I’m trying to eat more plant-based food lately. I know I know, ew. But I’d like to live longer and maybe have a slightly less detrimental impact on the environment, so maybe eat a bean sometime. (Legume didn’t work well with the joke)

This recipe is shockingly delicious, easy enough, and can be turned into meatballs, burgers, meatloaf, or even veggie ground if you want. This recipe is still a tiny bit tedious but TRUST ME. This will be the BEST vegetarian meat replacement you ever have. Plus it makes a relatively large amount of mix that can be divided and frozen.
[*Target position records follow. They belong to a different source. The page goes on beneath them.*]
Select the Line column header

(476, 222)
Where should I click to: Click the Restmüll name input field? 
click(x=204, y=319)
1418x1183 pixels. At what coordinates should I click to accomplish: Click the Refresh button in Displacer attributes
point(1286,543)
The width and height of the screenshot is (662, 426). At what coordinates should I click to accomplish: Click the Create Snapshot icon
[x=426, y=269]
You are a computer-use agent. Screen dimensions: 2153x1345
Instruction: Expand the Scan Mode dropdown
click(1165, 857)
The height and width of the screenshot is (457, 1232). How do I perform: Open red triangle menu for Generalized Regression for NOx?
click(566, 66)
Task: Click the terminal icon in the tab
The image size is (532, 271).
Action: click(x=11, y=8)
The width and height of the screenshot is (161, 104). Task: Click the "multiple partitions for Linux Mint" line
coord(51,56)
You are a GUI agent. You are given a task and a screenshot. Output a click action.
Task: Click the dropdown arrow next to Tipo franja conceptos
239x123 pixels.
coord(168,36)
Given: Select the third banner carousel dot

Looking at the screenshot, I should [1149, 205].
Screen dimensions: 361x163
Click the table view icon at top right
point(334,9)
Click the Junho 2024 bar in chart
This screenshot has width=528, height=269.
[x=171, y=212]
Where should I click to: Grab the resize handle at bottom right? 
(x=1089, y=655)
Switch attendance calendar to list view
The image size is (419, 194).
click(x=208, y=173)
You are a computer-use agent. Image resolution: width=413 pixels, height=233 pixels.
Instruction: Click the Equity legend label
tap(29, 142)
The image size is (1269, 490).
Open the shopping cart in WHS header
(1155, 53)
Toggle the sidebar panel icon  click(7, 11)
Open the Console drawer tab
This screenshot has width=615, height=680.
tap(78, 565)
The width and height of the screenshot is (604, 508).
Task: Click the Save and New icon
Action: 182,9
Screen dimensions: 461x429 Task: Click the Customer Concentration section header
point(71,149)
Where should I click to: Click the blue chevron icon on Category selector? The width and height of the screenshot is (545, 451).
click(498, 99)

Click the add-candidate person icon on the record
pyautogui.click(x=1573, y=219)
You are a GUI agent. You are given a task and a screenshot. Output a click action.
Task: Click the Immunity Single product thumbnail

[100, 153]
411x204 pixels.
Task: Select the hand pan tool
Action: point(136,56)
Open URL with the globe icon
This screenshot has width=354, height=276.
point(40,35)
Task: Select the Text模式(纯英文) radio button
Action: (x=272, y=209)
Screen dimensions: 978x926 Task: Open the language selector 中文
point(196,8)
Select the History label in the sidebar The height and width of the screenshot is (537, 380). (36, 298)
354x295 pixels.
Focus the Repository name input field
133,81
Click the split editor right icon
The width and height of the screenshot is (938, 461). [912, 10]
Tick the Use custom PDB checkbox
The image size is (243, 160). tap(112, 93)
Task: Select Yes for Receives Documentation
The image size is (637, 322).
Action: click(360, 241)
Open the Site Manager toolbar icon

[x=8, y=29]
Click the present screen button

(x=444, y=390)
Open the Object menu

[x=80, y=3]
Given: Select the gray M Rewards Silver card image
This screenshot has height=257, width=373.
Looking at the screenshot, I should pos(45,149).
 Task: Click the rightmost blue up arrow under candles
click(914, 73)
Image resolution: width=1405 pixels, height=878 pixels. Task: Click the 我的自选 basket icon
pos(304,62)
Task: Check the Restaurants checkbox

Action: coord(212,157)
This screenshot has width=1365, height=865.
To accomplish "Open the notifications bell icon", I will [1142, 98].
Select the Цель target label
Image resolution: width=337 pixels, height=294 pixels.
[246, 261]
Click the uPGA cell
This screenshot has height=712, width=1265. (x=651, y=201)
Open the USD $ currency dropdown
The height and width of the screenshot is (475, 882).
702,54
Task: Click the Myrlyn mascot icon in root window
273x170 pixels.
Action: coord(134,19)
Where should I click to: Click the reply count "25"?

This makes about 22-24 large-ish meatballs.

What you need:

  • 2 cups water
  • 1 cup dried green or puy lentils
  • 4 1ounces tomato sauce (or leftover spaghetti sauce!)
  • 1 cup rolled oats
  • 1 small onion, finely diced
  • 3/4 cup grated cheddar cheese
  • 1 egg, beaten
  • 1 tsp garlic powder
  • 1 tbsp dried parsley
  • 1/2 tsp cayenne
  • 1 teaspoon salt
  • 1/4 teaspoon black pepper
  • 1/2 cup panko bread crumbs
  1. First we need to hydrate those lentils, bring the 2 cups of water along with salt to a boil. Add the lentils and cook for about 20-25 minutes, or until softened. Strain and set aside to cool.
  2. In a food processor, or like me, awkwardly in a blender, place 1 cup rolled oats and blend until coarse. A few large pieces are okay. We don’t want this to be too fine of a flour, the inconsistency adds great texture. Remove and pour into a large mixing bowl.
  3. Add your lentils along with the tomato sauce and blend in the same manner. A few chunks and rogue lentils are fine, but you want it to be blended enough to hold together. Think chunky applesauce. If you’re having trouble blending this, add up to 1/2 cup of water, but no more or your meatballs (lentilballs?) will be too wet to work with. Add this to the bowl.
  4. Add onion, cheddar, egg, garlic powder, parsley, cayenne, salt, pepper and mix thoroughly. Let this sit at least 15 minutes, you can place it in the fridge but you don’t have to. The oat mixture will absorb the liquid and make this thicker and easier to handle.
  5. Place your panko in a shallow bowl or dish. Divide your mix, I just eyeballed about 2-2.5 tbsp sized balls, and roll them into the panko. This will help the outside become even more crisp and delicious, but also help them hold together a little better.
  6. Place balls on sheet or large plate and place in the fridge for at least 20 minutes (freezer for less time if you’re in a hurry). Now is a great time to prep some sauce and pasta!
  7. Preheat the oven to 375F and place a large non-stick skillet with a tbsp or two of oil on the stove. Lightly brown all sides of the balls and place them on a parchment lined baking sheet.
  8. Bake for 25 minutes and serve with your favourite pasta and sauce!



  • If you’re making meatloaf just place the mixture into a 9×5 loaf pan with your favourite meatloaf glaze (ketchup) and bake for about 45 minutes.
  • You cannot make the burger versions of these on a grill, they will make a shit mess and you will be sad. Be sure to cool them, and pan fry + oven.
  • You can skip the pan frying AND cooling steps if you wish, but the fry gives a delicious crust and the cooling helps the mixture hold together better.
  • Always cook this mixture in a non-stick pan. The combination of egg, cheese and oat will make a mess anywhere else. Cast iron should be fine if its a well seasoned pan with a good amount of oil.
  • I have not tested a vegan version of this so I’m not sure if vegan cheese like daiya and a flax egg or something would hold up. Try it and lemme know!